In an interview on Tuesday, Ms Mira Clara, the IMF country representative, said the Central Bank must watch the market in order to curb the threat of inflationary pressures.
“Inflation remains low, and has stabilised [but] the current downward trend is unlikely to continue [given] the exchange rate depreciation [and] the fiscal stance is likely to have an impact on inflation going forward,” she said, emphasising that BoU had taken the right decision.
The shilling has kept a volatile stance since the beginning of the year breaching most of its resistance levels.
Yesterday the unit closed at Shs3,828 against the dollar and analysts have predicted it is likely to weaken further.
On Tuesday the Central Bank said it would stay the CBR at 9 per cent citing the volatility of the shilling.
Mr Emmanuel Tumusiime Mutebile, the BoU governor, said the Central Bank had accessed the inflation trajectory and the current state of the economy, before fixing the CBR at 9 per cent.
In the medium term, Mr Mutebile said, economic growth prospects remain stable but “the contribution of exports to GDP growth will be negative as a result of an acceleration in imports”.

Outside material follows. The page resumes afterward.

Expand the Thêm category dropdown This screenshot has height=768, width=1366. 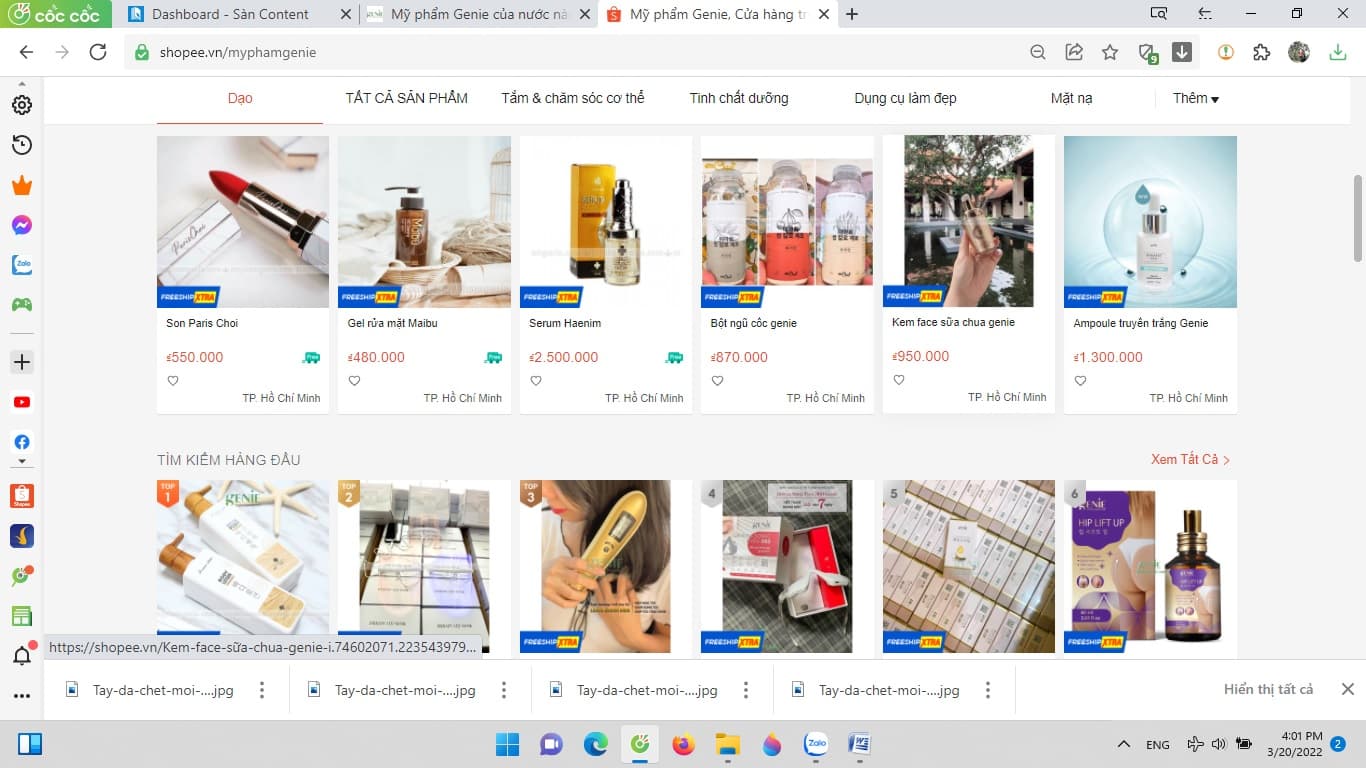[1196, 98]

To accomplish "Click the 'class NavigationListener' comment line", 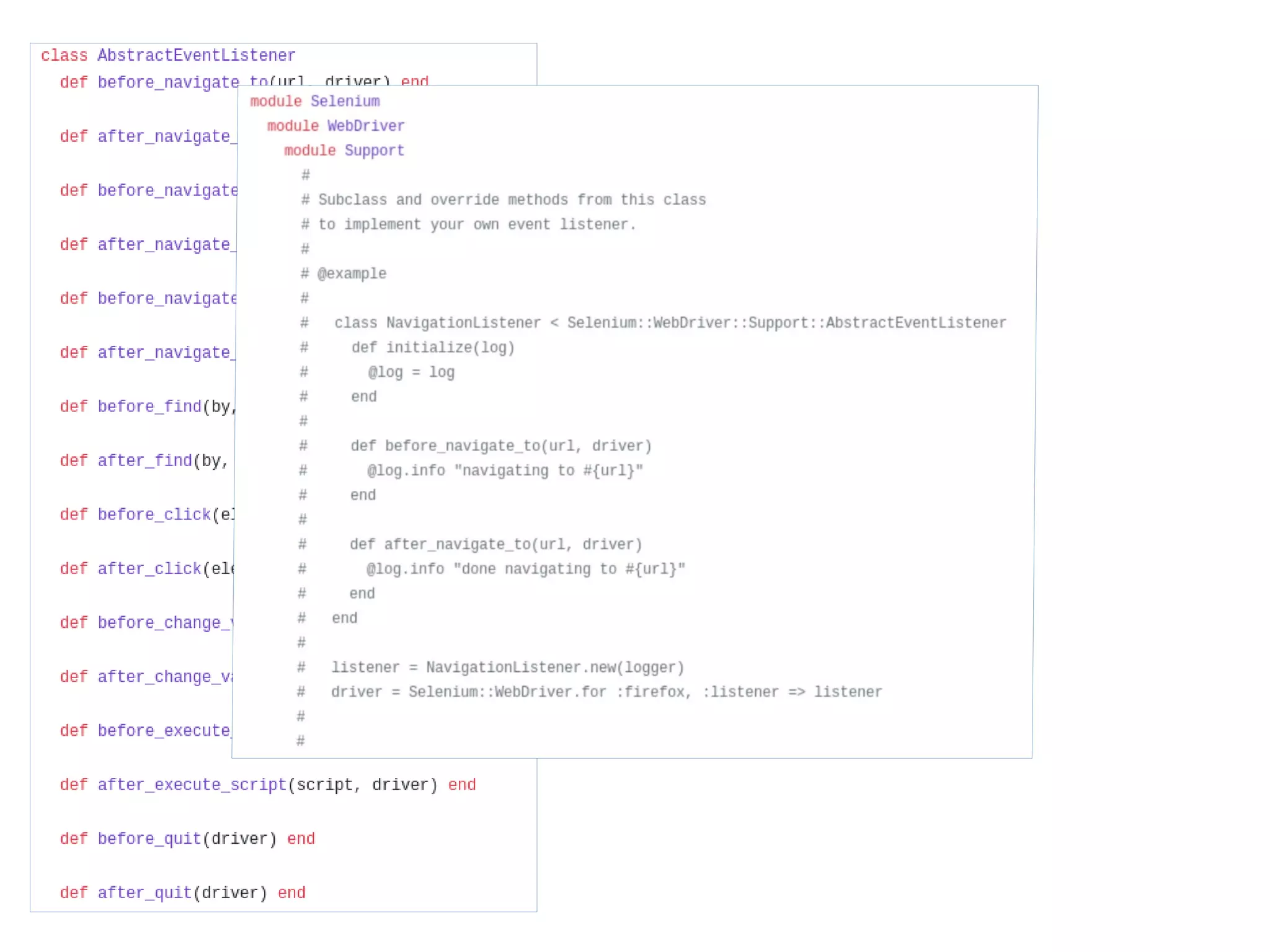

According to data from Uganda Bureau of Statistics Uganda, the economy is expected to grow at 6 per cent but the threat of the exchange rate volatility is likely to loam large.
Dr Adam Mugume, the BoU director for research, said the shilling had since June depreciated by about 1.6 per cent worsened by an increase in imports, which grew by 17 per cent compared to growth of 11 per cent in the exports sector.
Mr Stephen Kaboyo, the Alpha Capital, managing partner, told Daily Monitor there were domestic risks such as high fuel prices which remain a threat.